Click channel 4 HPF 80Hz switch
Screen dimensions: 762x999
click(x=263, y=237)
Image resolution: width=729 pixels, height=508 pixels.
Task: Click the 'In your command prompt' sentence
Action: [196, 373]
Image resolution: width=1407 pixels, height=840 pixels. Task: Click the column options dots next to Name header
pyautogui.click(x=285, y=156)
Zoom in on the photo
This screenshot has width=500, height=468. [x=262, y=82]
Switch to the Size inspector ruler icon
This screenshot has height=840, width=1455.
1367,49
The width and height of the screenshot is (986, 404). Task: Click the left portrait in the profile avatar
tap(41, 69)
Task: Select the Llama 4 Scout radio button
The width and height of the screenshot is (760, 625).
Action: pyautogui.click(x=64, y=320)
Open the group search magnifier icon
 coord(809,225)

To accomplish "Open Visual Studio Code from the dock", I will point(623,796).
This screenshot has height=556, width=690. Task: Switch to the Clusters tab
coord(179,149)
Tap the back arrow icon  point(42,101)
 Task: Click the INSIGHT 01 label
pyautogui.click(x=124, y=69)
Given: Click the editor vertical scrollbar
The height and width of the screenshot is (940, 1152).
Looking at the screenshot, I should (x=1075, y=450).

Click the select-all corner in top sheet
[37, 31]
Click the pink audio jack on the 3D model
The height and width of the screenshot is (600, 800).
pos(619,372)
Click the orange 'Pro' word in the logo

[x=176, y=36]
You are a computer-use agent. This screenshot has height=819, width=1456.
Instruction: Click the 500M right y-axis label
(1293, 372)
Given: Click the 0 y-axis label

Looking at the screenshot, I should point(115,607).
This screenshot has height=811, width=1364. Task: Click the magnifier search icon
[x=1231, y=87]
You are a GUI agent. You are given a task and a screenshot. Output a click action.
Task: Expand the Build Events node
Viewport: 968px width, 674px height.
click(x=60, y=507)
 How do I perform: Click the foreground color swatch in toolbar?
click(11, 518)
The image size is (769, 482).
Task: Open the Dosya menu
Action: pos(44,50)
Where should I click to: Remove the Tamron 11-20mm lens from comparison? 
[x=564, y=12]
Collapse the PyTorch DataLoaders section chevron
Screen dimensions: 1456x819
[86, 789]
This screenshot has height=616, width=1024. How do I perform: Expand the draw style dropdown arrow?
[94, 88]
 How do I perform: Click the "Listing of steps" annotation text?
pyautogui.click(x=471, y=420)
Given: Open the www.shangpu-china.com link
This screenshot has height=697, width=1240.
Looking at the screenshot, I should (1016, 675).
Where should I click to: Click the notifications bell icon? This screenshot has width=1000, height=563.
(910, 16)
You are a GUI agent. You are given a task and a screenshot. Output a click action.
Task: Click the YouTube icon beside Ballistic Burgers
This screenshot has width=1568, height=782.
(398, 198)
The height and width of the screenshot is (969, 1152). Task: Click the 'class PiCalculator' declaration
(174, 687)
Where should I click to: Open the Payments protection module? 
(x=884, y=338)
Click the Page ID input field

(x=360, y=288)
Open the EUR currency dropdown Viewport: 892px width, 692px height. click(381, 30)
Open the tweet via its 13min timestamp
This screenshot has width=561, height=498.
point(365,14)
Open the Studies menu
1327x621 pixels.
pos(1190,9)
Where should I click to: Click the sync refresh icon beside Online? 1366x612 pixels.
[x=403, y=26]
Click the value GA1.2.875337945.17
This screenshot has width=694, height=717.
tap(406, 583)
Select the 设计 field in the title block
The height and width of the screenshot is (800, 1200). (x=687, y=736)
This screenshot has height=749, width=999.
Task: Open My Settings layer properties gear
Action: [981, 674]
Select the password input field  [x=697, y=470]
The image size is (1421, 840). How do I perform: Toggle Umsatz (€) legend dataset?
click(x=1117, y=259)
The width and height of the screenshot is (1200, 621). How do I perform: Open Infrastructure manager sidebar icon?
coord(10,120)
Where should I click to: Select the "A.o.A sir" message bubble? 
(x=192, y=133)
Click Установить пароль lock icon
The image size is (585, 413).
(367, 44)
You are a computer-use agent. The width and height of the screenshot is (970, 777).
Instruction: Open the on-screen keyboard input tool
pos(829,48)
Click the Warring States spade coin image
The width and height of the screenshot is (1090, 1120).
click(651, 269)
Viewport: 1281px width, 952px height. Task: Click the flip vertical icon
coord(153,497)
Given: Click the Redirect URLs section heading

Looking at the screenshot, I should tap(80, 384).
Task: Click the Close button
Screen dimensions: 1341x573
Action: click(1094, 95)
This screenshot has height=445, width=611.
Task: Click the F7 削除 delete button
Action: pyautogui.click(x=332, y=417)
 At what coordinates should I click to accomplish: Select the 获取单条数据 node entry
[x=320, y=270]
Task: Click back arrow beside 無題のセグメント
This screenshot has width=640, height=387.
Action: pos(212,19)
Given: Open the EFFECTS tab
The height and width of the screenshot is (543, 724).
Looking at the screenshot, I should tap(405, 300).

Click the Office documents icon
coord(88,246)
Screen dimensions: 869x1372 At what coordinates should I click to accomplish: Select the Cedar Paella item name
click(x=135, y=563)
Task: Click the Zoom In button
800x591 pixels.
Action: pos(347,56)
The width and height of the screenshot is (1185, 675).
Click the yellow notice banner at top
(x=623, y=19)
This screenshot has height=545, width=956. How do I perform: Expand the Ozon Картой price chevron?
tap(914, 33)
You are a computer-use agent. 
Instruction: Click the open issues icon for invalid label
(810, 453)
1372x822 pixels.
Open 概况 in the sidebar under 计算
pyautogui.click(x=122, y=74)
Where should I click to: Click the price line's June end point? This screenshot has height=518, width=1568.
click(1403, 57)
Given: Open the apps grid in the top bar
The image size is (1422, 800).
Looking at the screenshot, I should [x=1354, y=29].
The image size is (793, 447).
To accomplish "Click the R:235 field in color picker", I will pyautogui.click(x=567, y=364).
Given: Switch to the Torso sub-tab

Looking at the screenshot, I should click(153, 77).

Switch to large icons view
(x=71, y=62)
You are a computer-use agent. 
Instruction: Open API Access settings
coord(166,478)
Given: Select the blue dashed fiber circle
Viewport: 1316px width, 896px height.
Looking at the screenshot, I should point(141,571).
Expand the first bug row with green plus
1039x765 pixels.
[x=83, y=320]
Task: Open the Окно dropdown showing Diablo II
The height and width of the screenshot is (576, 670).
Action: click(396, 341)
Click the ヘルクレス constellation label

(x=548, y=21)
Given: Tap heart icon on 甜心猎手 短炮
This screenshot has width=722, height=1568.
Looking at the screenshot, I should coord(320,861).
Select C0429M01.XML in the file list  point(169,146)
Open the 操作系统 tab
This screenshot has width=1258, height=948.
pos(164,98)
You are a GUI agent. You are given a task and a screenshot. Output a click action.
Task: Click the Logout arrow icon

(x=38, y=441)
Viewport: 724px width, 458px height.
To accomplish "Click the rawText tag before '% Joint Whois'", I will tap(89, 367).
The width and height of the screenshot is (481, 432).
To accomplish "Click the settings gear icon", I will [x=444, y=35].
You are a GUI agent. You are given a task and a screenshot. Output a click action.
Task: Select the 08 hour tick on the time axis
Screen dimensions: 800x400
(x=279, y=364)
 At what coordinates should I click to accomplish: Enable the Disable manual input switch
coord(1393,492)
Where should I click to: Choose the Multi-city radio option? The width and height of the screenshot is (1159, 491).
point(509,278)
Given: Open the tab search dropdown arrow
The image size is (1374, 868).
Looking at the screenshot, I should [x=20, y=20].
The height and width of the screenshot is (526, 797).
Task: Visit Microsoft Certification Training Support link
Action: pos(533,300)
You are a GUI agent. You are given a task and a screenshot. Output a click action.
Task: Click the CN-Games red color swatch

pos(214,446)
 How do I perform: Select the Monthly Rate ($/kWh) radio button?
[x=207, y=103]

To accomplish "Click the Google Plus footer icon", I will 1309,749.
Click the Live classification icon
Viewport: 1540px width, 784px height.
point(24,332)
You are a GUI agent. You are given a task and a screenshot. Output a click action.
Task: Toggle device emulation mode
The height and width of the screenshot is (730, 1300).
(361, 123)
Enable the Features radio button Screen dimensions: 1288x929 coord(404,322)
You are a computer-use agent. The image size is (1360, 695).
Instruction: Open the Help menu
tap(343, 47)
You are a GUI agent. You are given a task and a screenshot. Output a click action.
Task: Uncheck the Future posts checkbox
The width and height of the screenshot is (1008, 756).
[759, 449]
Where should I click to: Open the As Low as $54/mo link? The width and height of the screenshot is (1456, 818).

:: Problem details ::
Reproduce the items verbatim, from the line containing "Click the select-all corner in top sheet" through the line containing "(1293, 372)", and output nothing else.

:: Response to the task ::
Click the select-all corner in top sheet
[37, 31]
Click the pink audio jack on the 3D model
The height and width of the screenshot is (600, 800).
pos(619,372)
Click the orange 'Pro' word in the logo

[x=176, y=36]
You are a computer-use agent. This screenshot has height=819, width=1456.
Instruction: Click the 500M right y-axis label
(1293, 372)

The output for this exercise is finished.